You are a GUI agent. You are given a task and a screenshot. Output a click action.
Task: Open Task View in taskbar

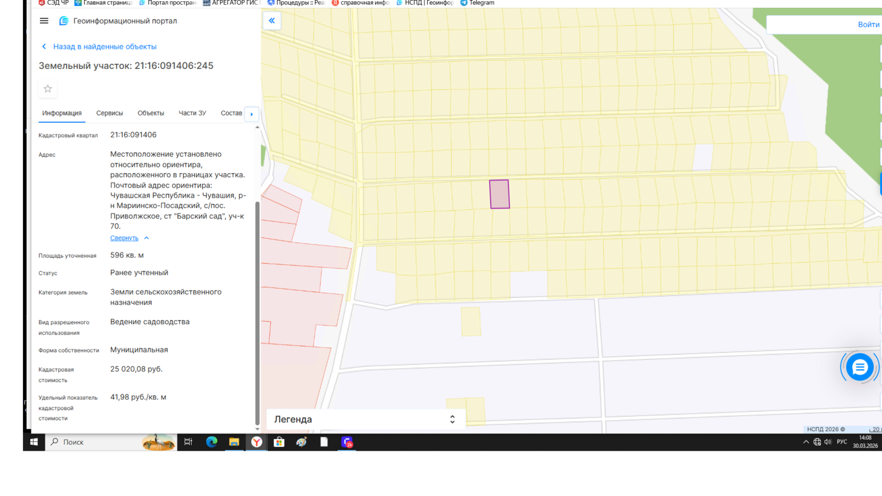point(188,442)
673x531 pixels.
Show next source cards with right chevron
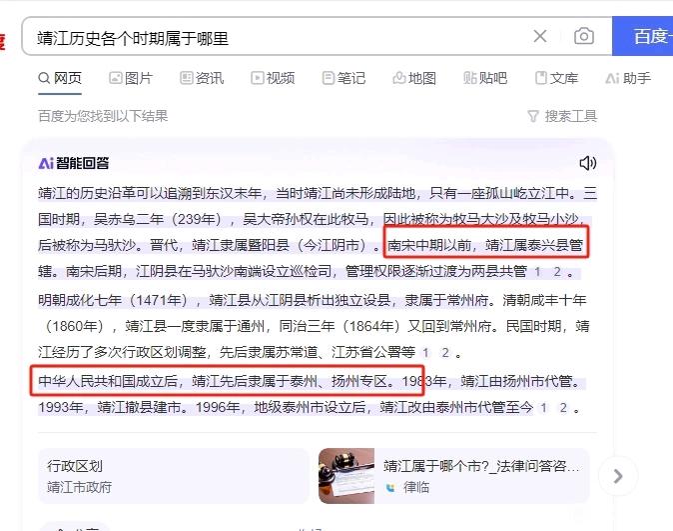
___
AIM OF THE EXERCISE:
Except for the pictures, set down all of the records exactly.

RESPONSE FOR THIS EXERCISE:
You are a GUI agent. You are given a task and a screenshot. Output a click action.
Task: Open Task View in taskbar

point(188,442)
673x531 pixels.
Show next source cards with right chevron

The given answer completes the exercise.